I would add Old English Sheepdogs and Bouviers to that list of dogs as well.


----------



## poohlp (Jul 10, 2007)

mama2cntrykids said:


> What other large breeds would be less prone to jump?


It's not a matter of being "PRONE" to jump. It's a matter of being taught not to do so. If you get it as a puppy and teach it not to jump consistently, it will be "less prone" to jump, no matter what you get. Or you get one that is already grown and trained and used to small children. 

Of course, with the big boys, they don't have to jump to knock a toddler over, especially in the growing puppy stage where they don't realize their size and don't know how to use their long legs correctly....and that can be up to about 2 years of age with some of the giant breeds, I think. 

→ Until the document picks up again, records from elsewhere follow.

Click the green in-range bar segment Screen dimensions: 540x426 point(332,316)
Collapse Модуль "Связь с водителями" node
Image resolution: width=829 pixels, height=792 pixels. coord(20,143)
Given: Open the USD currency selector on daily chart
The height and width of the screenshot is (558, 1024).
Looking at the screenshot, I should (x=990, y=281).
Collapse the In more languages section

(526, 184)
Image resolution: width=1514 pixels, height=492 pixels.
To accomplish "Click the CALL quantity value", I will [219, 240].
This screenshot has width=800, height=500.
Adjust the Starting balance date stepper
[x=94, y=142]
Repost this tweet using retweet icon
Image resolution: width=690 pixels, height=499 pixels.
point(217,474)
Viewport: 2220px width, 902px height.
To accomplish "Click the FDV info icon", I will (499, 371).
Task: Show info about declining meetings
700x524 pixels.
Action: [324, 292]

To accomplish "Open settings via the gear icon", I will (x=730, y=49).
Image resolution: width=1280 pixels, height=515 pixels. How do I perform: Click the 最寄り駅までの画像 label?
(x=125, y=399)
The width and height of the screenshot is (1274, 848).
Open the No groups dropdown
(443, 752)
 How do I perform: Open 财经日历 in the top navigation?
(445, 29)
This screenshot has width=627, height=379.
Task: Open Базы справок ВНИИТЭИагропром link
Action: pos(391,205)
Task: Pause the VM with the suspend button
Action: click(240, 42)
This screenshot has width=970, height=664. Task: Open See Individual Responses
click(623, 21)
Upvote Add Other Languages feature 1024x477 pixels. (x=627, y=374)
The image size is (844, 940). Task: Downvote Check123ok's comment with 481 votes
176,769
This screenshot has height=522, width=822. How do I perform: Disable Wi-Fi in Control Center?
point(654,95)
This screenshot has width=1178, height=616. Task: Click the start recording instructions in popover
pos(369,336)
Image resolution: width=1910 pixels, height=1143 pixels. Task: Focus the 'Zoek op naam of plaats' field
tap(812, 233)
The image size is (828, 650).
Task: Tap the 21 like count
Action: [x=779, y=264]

And don't forget, a puppy is a puppy. Puppies play and part of that playing is running into things and knocking things over. That's why you'll HAVE to supervise 100% baby and puppy when they're together. After all, I can't imagine you want one of these big, clownish, playful breeds and then want to chastise it into not being the big beautiful clowns they naturally are.


----------



## frank (Jan 16, 2008)

poohlp said:


> After all, I can't imagine you want one of these big, clownish, playful breeds and then want to chastise it into not being the big beautiful clowns they naturally are.


Here, Here.


----------



## ACampbell (Oct 7, 2007)

I agree, it's all about the time you can spend. The puppy I had didn't get socialization (I got him at 4 weeks of age so he wouldn't be drowned - long story) and at the time my husband was deployed to Iraq and I had a newborn and a 3 yr old...not the best timing for the dog. He became unruly because I was frequently on the go with things to do (not having a hubby around can be rough on you especially when you're used to getting a break every now and then) so yeah the dog got the shaft for attention and socialization - my fault. He was fine until he was around 6 months old and got big (GSD chow god knows what cross) and would jump and bite and be generally unruly. I did try training, but then again, I didn't have the time to dedicate to it like I do now - my husband was home injured from Iraq so still had to do a lot of the running around.
I was given adult dogs while I still had him, he ended up picking fights wtih and terrorizing my other dogs...so he went to a home as an only dog with no children. 
It's my fault he didn't get socialized and trained to stay off the children (never jumped on adults though) but it happens with serious time constraints, etc...


----------



## mama2cntrykids (Jan 15, 2008)

ACampbell said:


> I agree, it's all about the time you can spend. The puppy I had didn't get socialization (I got him at 4 weeks of age so he wouldn't be drowned - long story) and at the time my husband was deployed to Iraq and I had a newborn and a 3 yr old...not the best timing for the dog. He became unruly because I was frequently on the go with things to do (not having a hubby around can be rough on you especially when you're used to getting a break every now and then) so yeah the dog got the shaft for attention and socialization - my fault. He was fine until he was around 6 months old and got big (GSD chow god knows what cross) and would jump and bite and be generally unruly. I did try training, but then again, I didn't have the time to dedicate to it like I do now - my husband was home injured from Iraq so still had to do a lot of the running around.
> I was given adult dogs while I still had him, he ended up picking fights wtih and terrorizing my other dogs...so he went to a home as an only dog with no children.
> It's my fault he didn't get socialized and trained to stay off the children (never jumped on adults though) but it happens with serious time constraints, etc...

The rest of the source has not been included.